» **THE REQUEST**
Retype the records below word for word, beginning at the line that contains "This screenshot has width=1456, height=827." and stopping after the line that contains "I will point(1012,101).".
------ DATA SUPPLIED ------
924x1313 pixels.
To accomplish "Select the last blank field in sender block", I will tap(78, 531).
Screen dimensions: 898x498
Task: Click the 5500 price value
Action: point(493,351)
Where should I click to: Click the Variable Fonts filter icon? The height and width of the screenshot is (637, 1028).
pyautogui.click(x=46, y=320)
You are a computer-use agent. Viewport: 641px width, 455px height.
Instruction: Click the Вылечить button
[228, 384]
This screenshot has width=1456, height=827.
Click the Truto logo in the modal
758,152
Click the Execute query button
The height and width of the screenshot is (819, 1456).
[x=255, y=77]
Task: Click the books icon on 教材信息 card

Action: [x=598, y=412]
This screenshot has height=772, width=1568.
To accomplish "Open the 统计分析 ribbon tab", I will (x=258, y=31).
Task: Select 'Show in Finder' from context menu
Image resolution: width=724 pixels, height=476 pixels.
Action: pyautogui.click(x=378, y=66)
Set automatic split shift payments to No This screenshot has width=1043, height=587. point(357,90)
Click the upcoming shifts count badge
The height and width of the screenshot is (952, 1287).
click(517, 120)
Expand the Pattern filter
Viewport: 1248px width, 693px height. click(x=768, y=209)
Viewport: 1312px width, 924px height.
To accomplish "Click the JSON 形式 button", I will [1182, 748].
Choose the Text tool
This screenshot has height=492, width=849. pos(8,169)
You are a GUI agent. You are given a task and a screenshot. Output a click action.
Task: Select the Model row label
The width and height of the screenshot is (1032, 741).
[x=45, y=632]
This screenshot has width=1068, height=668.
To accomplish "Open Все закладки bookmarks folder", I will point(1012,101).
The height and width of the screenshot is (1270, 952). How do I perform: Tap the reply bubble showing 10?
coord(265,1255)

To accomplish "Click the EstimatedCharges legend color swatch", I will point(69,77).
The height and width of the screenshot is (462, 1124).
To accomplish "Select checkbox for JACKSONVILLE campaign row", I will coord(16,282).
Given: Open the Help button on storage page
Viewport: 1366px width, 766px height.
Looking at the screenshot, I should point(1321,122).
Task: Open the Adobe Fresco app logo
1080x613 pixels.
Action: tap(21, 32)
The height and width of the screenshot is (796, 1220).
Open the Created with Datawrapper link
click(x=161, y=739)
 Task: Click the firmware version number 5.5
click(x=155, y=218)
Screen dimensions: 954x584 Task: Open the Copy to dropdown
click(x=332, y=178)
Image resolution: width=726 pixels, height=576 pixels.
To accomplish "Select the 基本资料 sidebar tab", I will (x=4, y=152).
------
» **ANSWER TO THIS PROBLEM**
This screenshot has width=1456, height=827.
Click the Truto logo in the modal
758,152
Click the Execute query button
The height and width of the screenshot is (819, 1456).
[x=255, y=77]
Task: Click the books icon on 教材信息 card

Action: [x=598, y=412]
This screenshot has height=772, width=1568.
To accomplish "Open the 统计分析 ribbon tab", I will (x=258, y=31).
Task: Select 'Show in Finder' from context menu
Image resolution: width=724 pixels, height=476 pixels.
Action: pyautogui.click(x=378, y=66)
Set automatic split shift payments to No This screenshot has width=1043, height=587. point(357,90)
Click the upcoming shifts count badge
The height and width of the screenshot is (952, 1287).
click(517, 120)
Expand the Pattern filter
Viewport: 1248px width, 693px height. click(x=768, y=209)
Viewport: 1312px width, 924px height.
To accomplish "Click the JSON 形式 button", I will [1182, 748].
Choose the Text tool
This screenshot has height=492, width=849. pos(8,169)
You are a GUI agent. You are given a task and a screenshot. Output a click action.
Task: Select the Model row label
The width and height of the screenshot is (1032, 741).
[x=45, y=632]
This screenshot has width=1068, height=668.
To accomplish "Open Все закладки bookmarks folder", I will point(1012,101).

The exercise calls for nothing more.